Tightly woven fabrics or materials designed with ultraviolet protection factor (UPF) can protect the skin and minimize the amount of sunscreen needed. Hats are incredibly effective in keeping you cool and providing shade, especially those with broad brims that protect the face, neck and ears. Neck coverings can provide additional protection. And don’t forget about your eyes — look for sunglasses with UV protection to shield them from harmful rays.

3. Sunscreen and Sunblock

Sunscreens and sunblocks are an excellent way to protect the skin from harmful ultraviolet damage. Choose a sunscreen with “broad-spectrum” coverage, meaning it protects against UVA and UVB rays. Sunscreens that are rated SPF 30 or higher are best. People typically use a fraction of the amount recommended, so be generous when applying sunscreen. Re-apply every 2 hours and even more frequently if swimming or sweating. Young infants should avoid direct sunlight if possible. Mineral-based sunscreens contain zinc oxide or titanium dioxide. These may be preferred for infants and young children, especially those with sensitive skin. Chemical sunscreens contain active ingredients, including avobenzone, homosalate, octocrylene, oxybenzone and other ingredients.  The best sunscreen is the one you or your child is willing to wear.

4. Sunscreen Controversy

You may have heard various reports about the adverse effects of sunscreen ingredients. For example, oxybenzone, a popular chemical ingredient, is reported to have caused bleaching in coral reefs and hormonal changes in lab animals. However, there has been no conclusive evidence that sunscreens cause harm to humans and more research is needed It’s important to remember that sunscreens in the U.S. are FDA-regulated, and we know UV exposure is a major risk factor for skin cancer. The use of sunscreen is widely supported by many organizations, including the American Academy of Pediatrics and the American Academy of Dermatology.
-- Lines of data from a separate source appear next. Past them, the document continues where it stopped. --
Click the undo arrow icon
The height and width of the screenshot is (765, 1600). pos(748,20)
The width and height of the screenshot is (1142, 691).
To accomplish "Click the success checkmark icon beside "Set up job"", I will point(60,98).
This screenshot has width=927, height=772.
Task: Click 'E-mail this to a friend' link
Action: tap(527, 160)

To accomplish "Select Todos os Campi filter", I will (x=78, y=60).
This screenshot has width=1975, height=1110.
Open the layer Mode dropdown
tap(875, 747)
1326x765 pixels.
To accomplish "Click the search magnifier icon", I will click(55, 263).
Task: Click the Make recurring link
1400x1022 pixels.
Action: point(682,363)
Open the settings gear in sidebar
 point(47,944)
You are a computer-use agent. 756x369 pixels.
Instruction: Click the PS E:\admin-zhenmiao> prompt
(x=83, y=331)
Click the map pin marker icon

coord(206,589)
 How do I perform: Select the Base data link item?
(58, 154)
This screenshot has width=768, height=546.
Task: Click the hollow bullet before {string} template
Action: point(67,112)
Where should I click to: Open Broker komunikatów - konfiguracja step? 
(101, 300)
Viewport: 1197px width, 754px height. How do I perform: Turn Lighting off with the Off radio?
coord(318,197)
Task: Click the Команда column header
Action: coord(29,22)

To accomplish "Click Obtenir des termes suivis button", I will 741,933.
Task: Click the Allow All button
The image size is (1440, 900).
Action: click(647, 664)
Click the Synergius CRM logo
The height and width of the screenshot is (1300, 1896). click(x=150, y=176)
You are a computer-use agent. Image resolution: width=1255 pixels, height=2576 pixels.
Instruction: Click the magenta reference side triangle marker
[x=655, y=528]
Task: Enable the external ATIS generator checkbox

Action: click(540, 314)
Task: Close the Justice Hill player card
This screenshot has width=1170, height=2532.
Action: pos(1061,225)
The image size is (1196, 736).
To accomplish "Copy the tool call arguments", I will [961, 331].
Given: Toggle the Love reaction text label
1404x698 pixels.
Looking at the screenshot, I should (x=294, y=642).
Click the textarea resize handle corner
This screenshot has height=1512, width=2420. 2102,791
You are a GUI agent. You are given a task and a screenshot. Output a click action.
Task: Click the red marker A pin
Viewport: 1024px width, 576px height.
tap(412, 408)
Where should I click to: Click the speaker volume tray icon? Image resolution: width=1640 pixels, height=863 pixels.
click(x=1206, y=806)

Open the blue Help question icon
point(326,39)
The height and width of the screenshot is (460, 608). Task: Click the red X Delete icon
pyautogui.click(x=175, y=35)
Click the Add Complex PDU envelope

5. How to Manage a Sunburn

Sunburns increase the risk for dehydration, so make sure your child is adequately hydrated. Apply moisturizers right after bathing. Applying an ointment or cream that has been stored in the refrigerator can be soothing. Over-the-counter hydrocortisone can be used to decrease inflammation. After consulting with your doctor, consider ibuprofen for pain control and inflammation. It’s important to stay out of the sun until the skin is fully healed.